%%

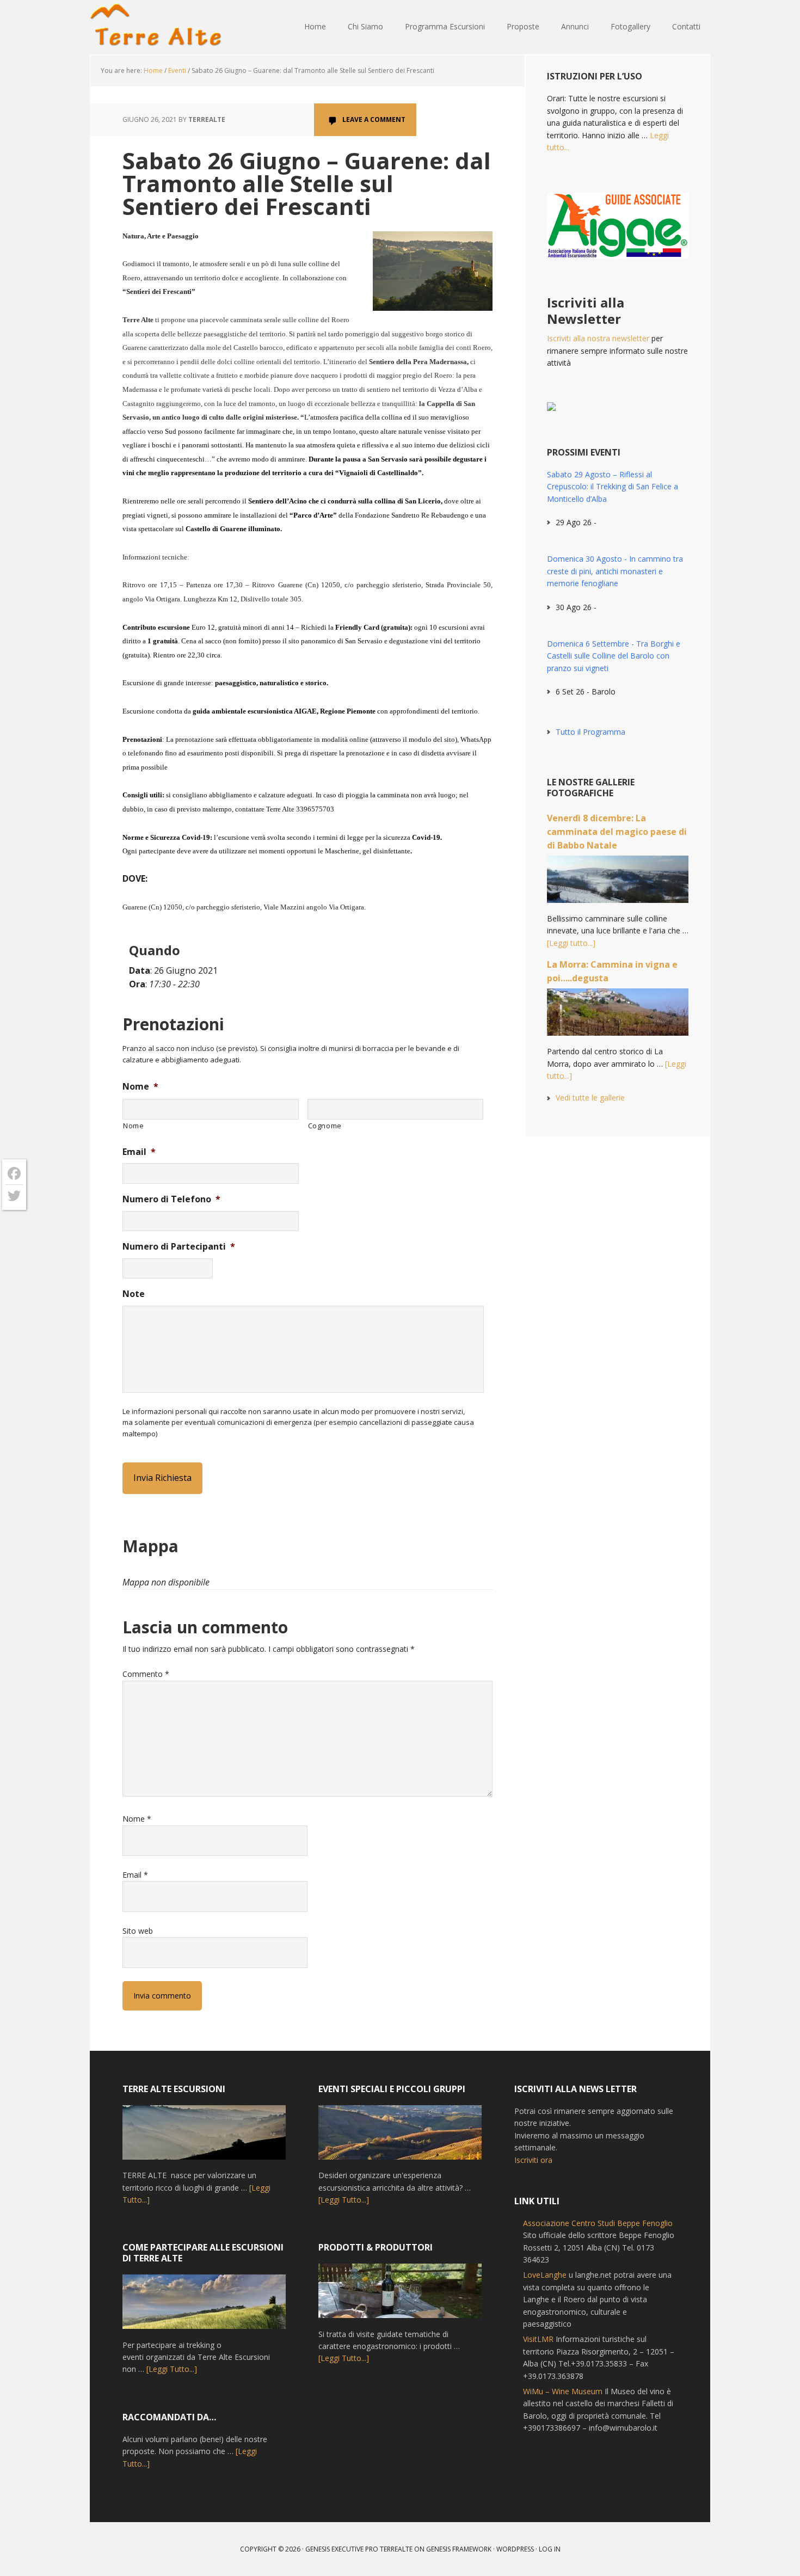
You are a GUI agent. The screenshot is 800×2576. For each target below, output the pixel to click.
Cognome (325, 1125)
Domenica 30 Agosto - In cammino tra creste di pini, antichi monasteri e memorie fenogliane (615, 571)
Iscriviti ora (533, 2160)
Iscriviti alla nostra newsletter (598, 338)
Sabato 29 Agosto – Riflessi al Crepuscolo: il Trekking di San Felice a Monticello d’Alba (612, 486)
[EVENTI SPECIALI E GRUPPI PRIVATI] (400, 2137)
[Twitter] (14, 1196)
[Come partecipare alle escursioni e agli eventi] (204, 2306)
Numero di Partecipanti (178, 1246)
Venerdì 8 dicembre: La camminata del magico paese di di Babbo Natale (617, 831)
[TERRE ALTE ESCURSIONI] (204, 2137)
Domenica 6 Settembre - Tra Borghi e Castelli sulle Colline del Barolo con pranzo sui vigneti (613, 655)
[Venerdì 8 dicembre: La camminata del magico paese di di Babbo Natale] (617, 884)
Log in (550, 2549)
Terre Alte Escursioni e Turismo (160, 27)
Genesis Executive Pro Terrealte (359, 2549)
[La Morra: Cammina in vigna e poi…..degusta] (617, 1017)
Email (139, 1152)
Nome (140, 1086)
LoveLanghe (545, 2275)
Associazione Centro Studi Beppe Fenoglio (598, 2223)
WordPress (515, 2549)
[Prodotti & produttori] (400, 2296)
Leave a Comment (373, 119)
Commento (145, 1674)
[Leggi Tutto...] (171, 2369)
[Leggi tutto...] (571, 943)
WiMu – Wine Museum (562, 2391)
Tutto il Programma (590, 732)
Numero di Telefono (171, 1199)
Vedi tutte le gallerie (590, 1097)
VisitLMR (538, 2339)
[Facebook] (14, 1174)
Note (133, 1294)
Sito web (137, 1931)
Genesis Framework (458, 2549)
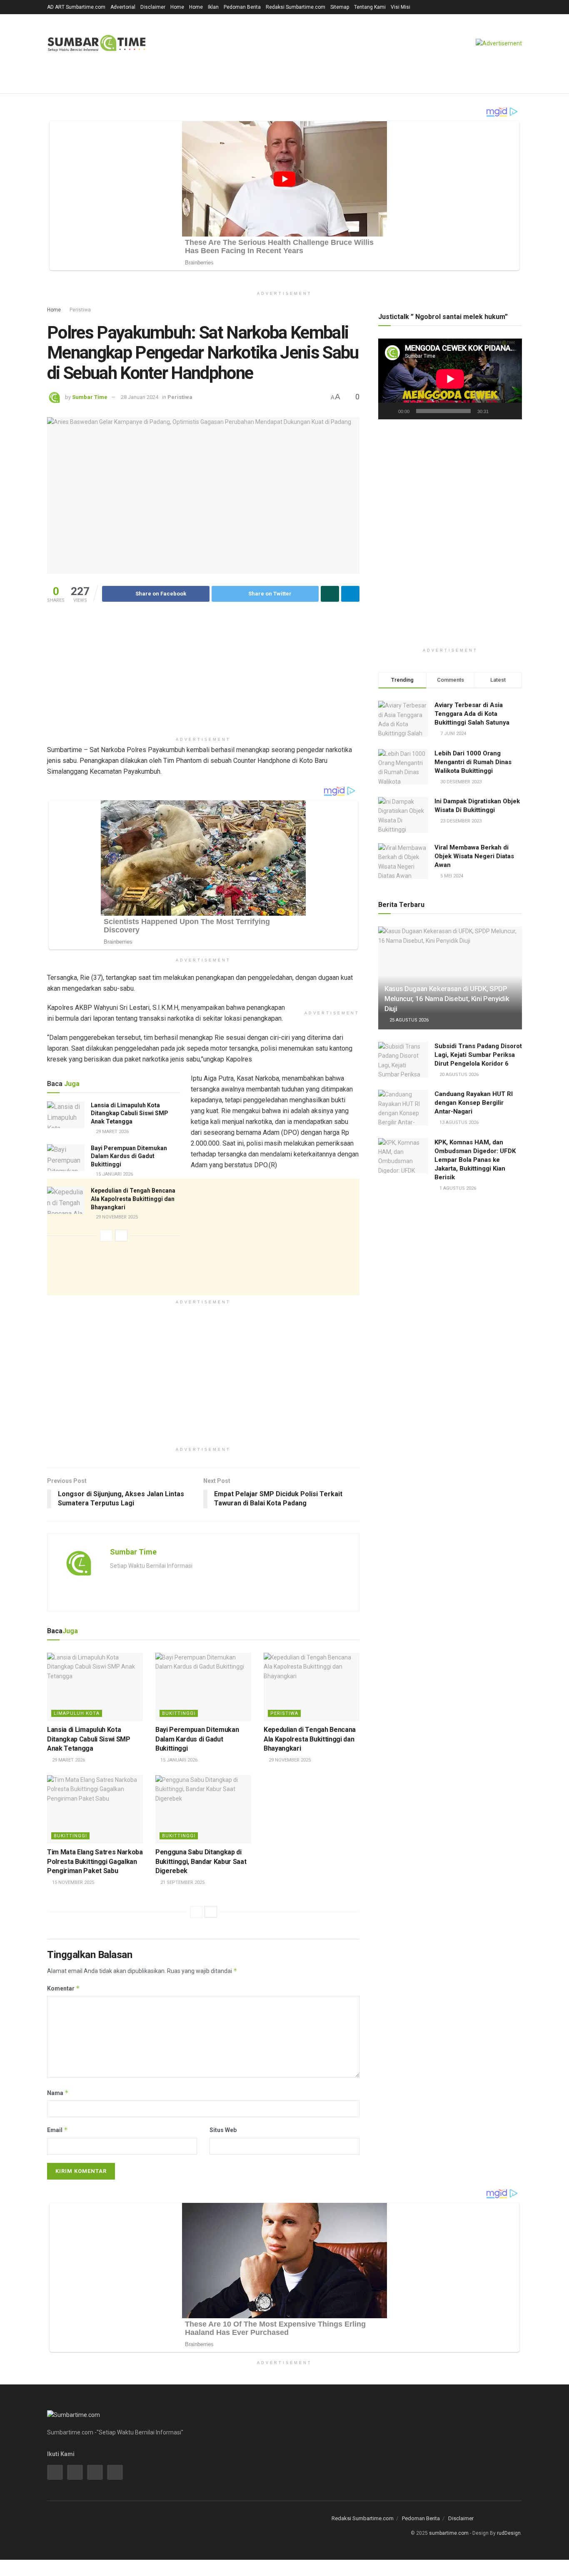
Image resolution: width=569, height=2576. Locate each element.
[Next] (121, 1235)
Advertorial (122, 7)
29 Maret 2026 (112, 1131)
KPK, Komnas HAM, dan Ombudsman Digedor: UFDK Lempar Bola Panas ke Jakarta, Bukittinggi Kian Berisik (475, 1160)
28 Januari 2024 (139, 397)
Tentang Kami (370, 7)
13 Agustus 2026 (458, 1122)
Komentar (63, 1988)
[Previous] (106, 1235)
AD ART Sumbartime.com (76, 7)
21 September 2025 (182, 1882)
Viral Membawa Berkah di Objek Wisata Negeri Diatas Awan (474, 856)
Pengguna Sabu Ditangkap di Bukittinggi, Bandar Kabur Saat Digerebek (200, 1861)
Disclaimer (152, 7)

%%

Each line above should be written out again exactly, and no picture should appear in the copy.

YOUR SOLUTION:
You are a GUI agent. The screenshot is 800×2576. For each target below, output the pixel to click.
Cognome (325, 1125)
Domenica 30 Agosto - In cammino tra creste di pini, antichi monasteri e memorie fenogliane (615, 571)
Iscriviti ora (533, 2160)
Iscriviti alla nostra newsletter (598, 338)
Sabato 29 Agosto – Riflessi al Crepuscolo: il Trekking di San Felice a Monticello d’Alba (612, 486)
[EVENTI SPECIALI E GRUPPI PRIVATI] (400, 2137)
[Twitter] (14, 1196)
[Come partecipare alle escursioni e agli eventi] (204, 2306)
Numero di Partecipanti (178, 1246)
Venerdì 8 dicembre: La camminata del magico paese di di Babbo Natale (617, 831)
[TERRE ALTE ESCURSIONI] (204, 2137)
Domenica 6 Settembre - Tra Borghi e Castelli sulle Colline del Barolo con pranzo sui vigneti (613, 655)
[Venerdì 8 dicembre: La camminata del magico paese di di Babbo Natale] (617, 884)
Log in (550, 2549)
Terre Alte Escursioni e Turismo (160, 27)
Genesis Executive Pro Terrealte (359, 2549)
[La Morra: Cammina in vigna e poi…..degusta] (617, 1017)
Email (139, 1152)
Nome (140, 1086)
LoveLanghe (545, 2275)
Associazione Centro Studi Beppe Fenoglio (598, 2223)
WordPress (515, 2549)
[Prodotti & produttori] (400, 2296)
Leave a Comment (373, 119)
Commento (145, 1674)
[Leggi Tutto...] (171, 2369)
[Leggi tutto...] (571, 943)
WiMu – Wine Museum (562, 2391)
Tutto il Programma (590, 732)
Numero di Telefono (171, 1199)
Vedi tutte le gallerie (590, 1097)
VisitLMR (538, 2339)
[Facebook] (14, 1174)
Note (133, 1294)
Sito web (137, 1931)
Genesis Framework (458, 2549)
Image resolution: width=569, height=2576. Locate each element.
[Next] (121, 1235)
Advertorial (122, 7)
29 Maret 2026 (112, 1131)
KPK, Komnas HAM, dan Ombudsman Digedor: UFDK Lempar Bola Panas ke Jakarta, Bukittinggi Kian Berisik (475, 1160)
28 Januari 2024 (139, 397)
Tentang Kami (370, 7)
13 Agustus 2026 (458, 1122)
Komentar (63, 1988)
[Previous] (106, 1235)
AD ART Sumbartime.com (76, 7)
21 September 2025 (182, 1882)
Viral Membawa Berkah di Objek Wisata Negeri Diatas Awan (474, 856)
Pengguna Sabu Ditangkap di Bukittinggi, Bandar Kabur Saat Digerebek (200, 1861)
Disclaimer (152, 7)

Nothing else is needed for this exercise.